Old Order Amish Rhoda Byler’s unusual gift and her remarkable abilities to grow herbs and berries have caused many to think her odd. As rumors mount that Rhoda’s “gift” is a detriment to the community, she chooses isolation, spending her time in her fruit garden and on her thriving canning business.
Miles away in Harvest Mills, Samuel King struggles to keep his family’s apple orchard profitable. As the eldest son, Samuel farms with his brothers, the irrepressible Jacob and brash Eli, while his longtime girlfriend Catherine remains hopeful that Samuel will marry her when he feels financially stable.
Meanwhile, Samuel’s younger sister Leah is testing all the boundaries during her rumschpringe, and finds herself far from home in Rhoda’s garden after a night of partying gone badly. But Leah’s poor choices serve as a bridge between Rhoda and the King family when a tragic mistake in the orchard leaves Samuel searching for solutions.
Rhoda’s expertise in canning could be the answer, but she struggles with guilt over the tragic death of her sister and doesn’t trust herself outside her garden walls. As the lines between business, love, and family begin to blur, can Rhoda finally open up to a new life? And what effect will this odd, amazing woman have on the entire King family?
Cindy Woodsmall is a best-selling author of numerous works of fiction and non-fiction book Plain Wisdom whose connection with the Amish community has been featured on ABC Nightline, in the Wall Street Journal, and throughout other Christian and general news outlets. She lives outside of Atlanta with her family.
My book club was first introduced to Cindy Woodsmall when we won the first two volumes in her Sisters of The Quilt series. We not only won her books, but had an author interview with her as well. The hour long telephone chat flew by and her warmth and great writing had us all hooked. We have since read the Ada’s House series. This month we took up book 1 in her newest series, Amish Vines and Orchards. And if A Season for Tending is any indication of the rest of the series, it looks like By The Book will be spending more time in the pages of Woodsmall novels.

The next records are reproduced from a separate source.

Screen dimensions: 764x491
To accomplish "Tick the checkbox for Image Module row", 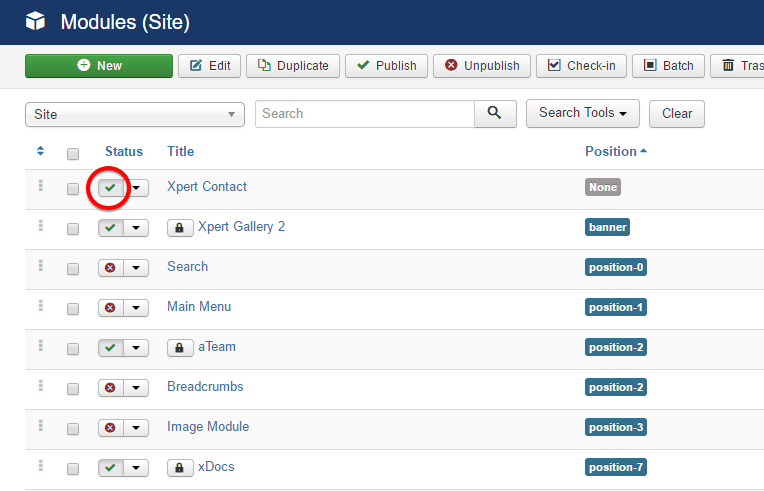I will pyautogui.click(x=73, y=429).
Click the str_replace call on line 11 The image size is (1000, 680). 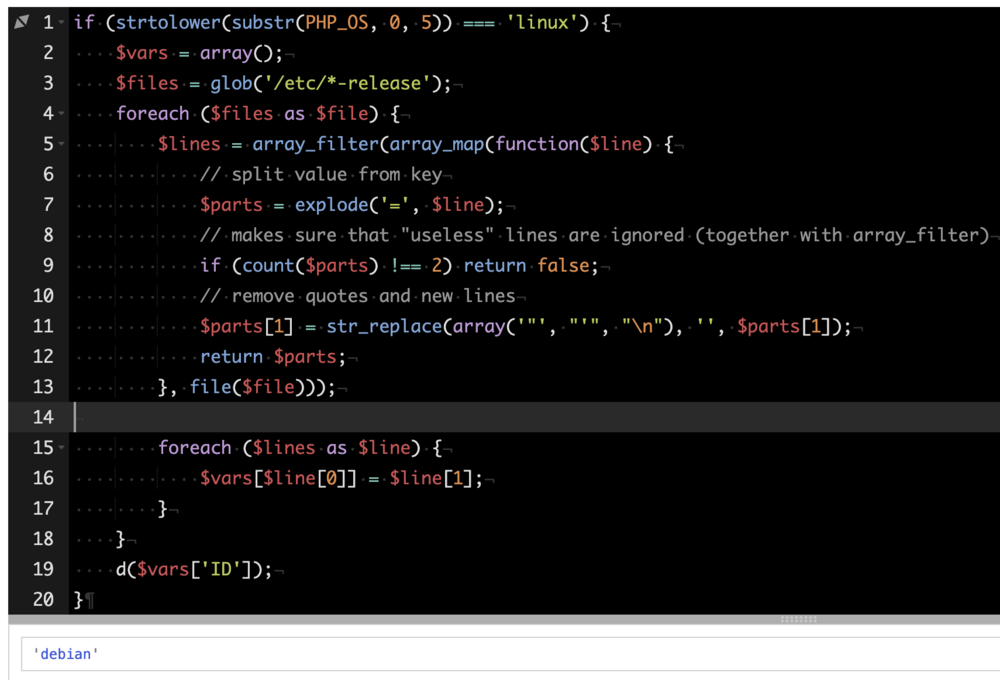(384, 326)
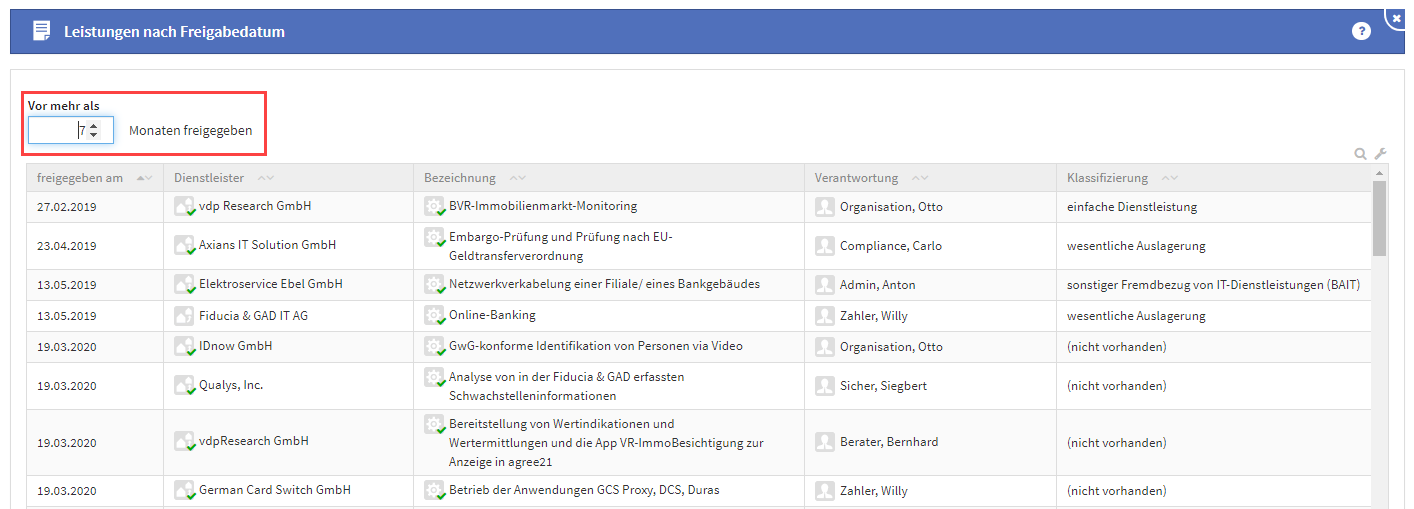Click the report document icon in header
This screenshot has width=1414, height=509.
(x=41, y=31)
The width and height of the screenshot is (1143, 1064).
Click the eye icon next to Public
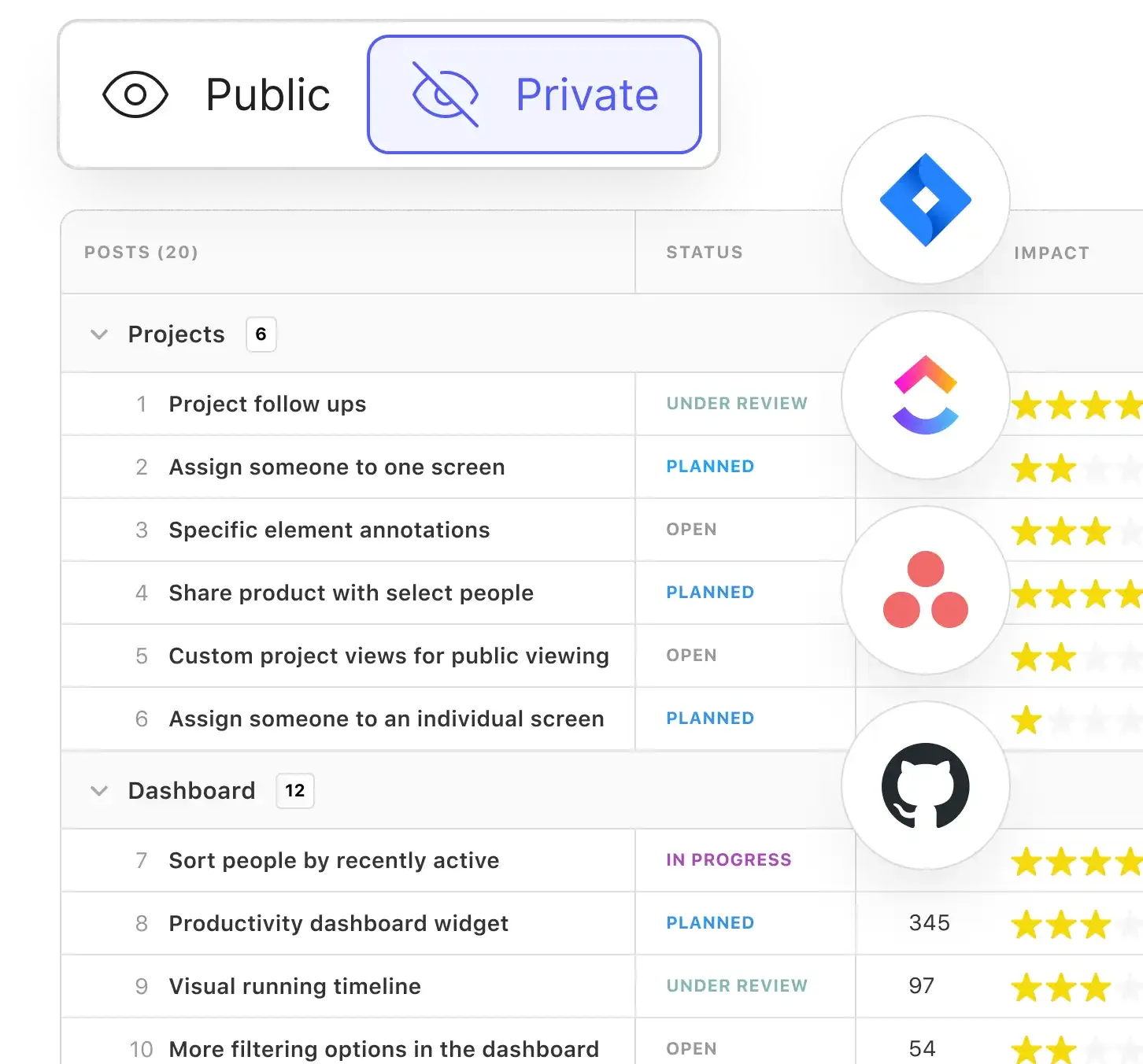pos(136,94)
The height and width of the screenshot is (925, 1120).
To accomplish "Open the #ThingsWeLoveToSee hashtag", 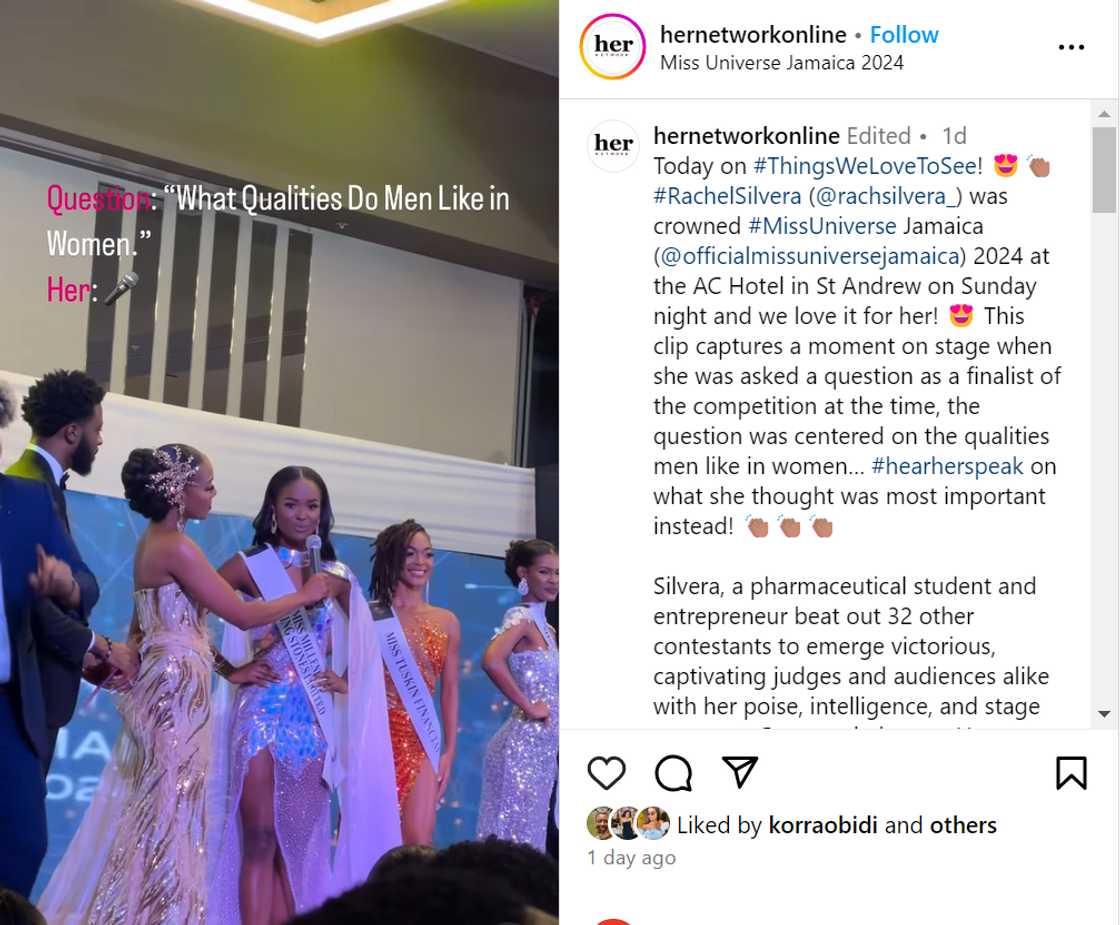I will (868, 166).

A Season for Tending features two Amish communities in Pennsylvania — one rural and one set in a small town. Separated by miles, the two communities share ties of their faith. Rhoda Byler tends a large fruit garden and runs a small canning business from the cramped cellar of her family’s home. She is ridden with guilt over the tragic death of her sister years before, and is harassed by both Amish and English because of her odd intuitions and her use of herbal remedies. The King family of King’s Orchard run a very successful business, but due to a bit of mismanagement by one brother, is in need of some expertise from Rhoda. The reluctant partnership starts well, but acts of man and God will present obstacles that they will struggle to overcome.
Woodsmall writes characters that are complex and true to life. Even though the majority of the characters are part of the remote Amish community, they struggle with the same things as those in the world — self-worth, guilt, pride, jealousy, superstition and prejudice. I found parallels between my own faith tradition and the problems faced by the characters. We are all a little quick to judge and feel ours is the only way to know God.
A Season for Tending is book 1 and leaves a lot of things incomplete. I am anxious to get the next installment, The Winnowing Season due out in April, so I can again lose myself in the pages of this wonderful story.
(I receive A Season for Tending from Waterbrook in return for an honest review. The opinions expressed are mine alone.)